*TEXT PROVIDED*.

+++

FAO Regional Office for Europe and Central Asia

Serbia learning to reduce and manage disaster risk

Last year’s floods in Serbia and Bosnia and Herzegovina serve as an example of how natural disasters can devastate the agricultural sector and farming-based livelihoods of millions of people.   

In order to learn from the past and prepare for the future, a training workshop on disaster risk reduction and management was organized by FAO in Fruska Gora, Serbia earlier this month. 

At the workshop, a new National Disaster Risk Management Programme was introduced.  Some 30 participants, including professionals from Serbia’s Ministry of Agricultural and Environmental Protection, the acting assistant director for the Office of Reconstruction and Flood Relief, and FAO experts worked to define priority activities for disaster risk reduction and management activities in the agricultural sector. 

“This workshop marks a need to shift to resilience-building measures related to agriculture,” said Olga Buto, a climate change officer with FAO’s Regional Office for Europe and Central Asia. “Now that the initial shock of the flood has passed, everyone is looking towards the future and really committed to prevention, mitigation and preparedness. We know that every dollar spent on prevention and preparedness saves three to five dollars on emergency response.” 

Agriculture in Serbia makes up just over 10 percent of the country’s gross domestic product and accounts for almost 20 percent of exports. With two-thirds of the rural population relying on agriculture their livelihood, it is a vital contributor to the country’s  food supply.

+++

*DATA FOR REVIEW*.
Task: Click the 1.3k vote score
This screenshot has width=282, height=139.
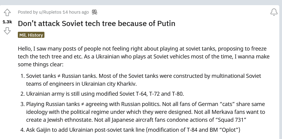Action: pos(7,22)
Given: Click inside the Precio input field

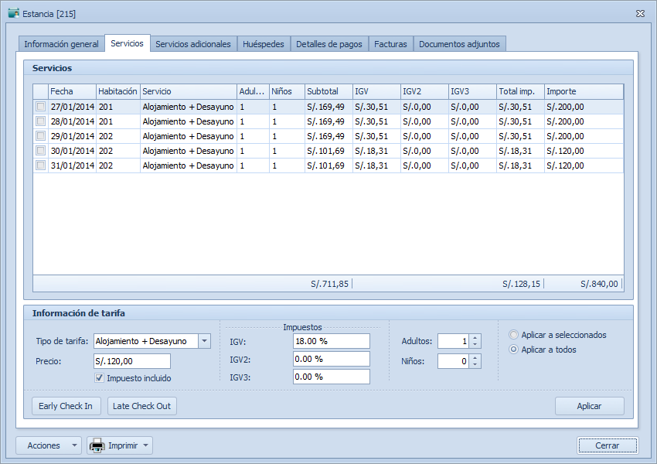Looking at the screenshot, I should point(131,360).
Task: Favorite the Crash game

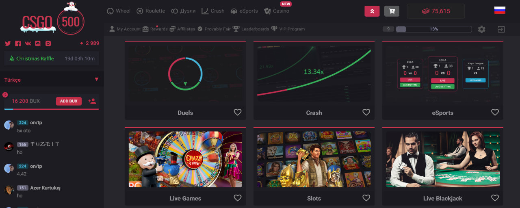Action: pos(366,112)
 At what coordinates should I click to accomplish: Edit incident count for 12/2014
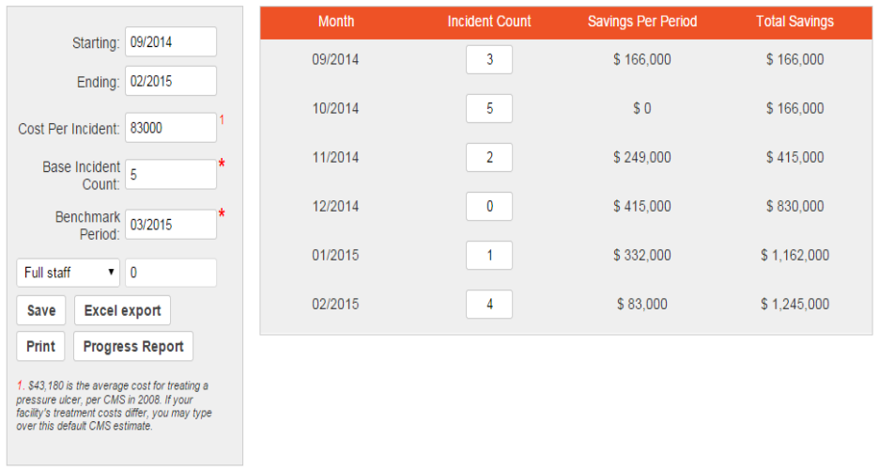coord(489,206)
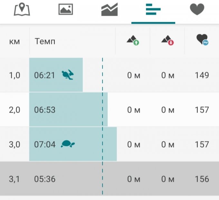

+++

*ACTIONS TO TAKE*.
1: From the article on Serbia's disaster risk training, copy the passage from "In order to" to "the agricultural sector.".
2: Based on the article on Serbia's disaster risk training, state whether each statement below agrees with it, answering yes or no and quoting the words that decide it.
(a) The training workshop was held in Fruska Gora, Serbia.
(b) About 50 people took part in the workshop.
(c) Agriculture accounts for almost 20 percent of Serbia's exports.
3: Write the next part of the article on Serbia's disaster risk training, picking up after its last sentence.

*ANSWERS TO EACH TASK*.
1:
In order to learn from the past and prepare for the future, a training workshop on disaster risk reduction and management was organized by FAO in Fruska Gora, Serbia earlier this month. 

At the workshop, a new National Disaster Risk Management Programme was introduced.  Some 30 participants, including professionals from Serbia’s Ministry of Agricultural and Environmental Protection, the acting assistant director for the Office of Reconstruction and Flood Relief, and FAO experts worked to define priority activities for disaster risk reduction and management activities in the agricultural sector.

2:
(a) Yes: "a training workshop on disaster risk reduction and management was organized by FAO in Fruska Gora, Serbia earlier this month"
(b) No: "Some 30 participants"
(c) Yes: "accounts for almost 20 percent of exports"

3:
A rapid needs assessment carried out during June and July 2014 reported significant losses and damages to the agricultural sector.  In addition to floods, increased frequency and severity of droughts and landslides has been observed over the past decade, negatively affecting soil quality, crop yields, and overall agricultural production. 

“A multi-hazard approach when it comes to disaster risk reduction is crucial,” said Buto.  “The monitoring, identification, and introduction of adaptation measures in the areas affected by floods, droughts, and landslides as well as biological hazards are of vital importance for agriculture.” 

The FAO workshop had two main outcomes. It provided in-depth sessions for awareness raising and training on disaster risk reduction. It also afforded Ministry staff hands-on experience with drafting an action plan for the new National Disaster Risk Management Programme. Ministry officials also reviewed their functions and responsibilities in relation to the draft plan.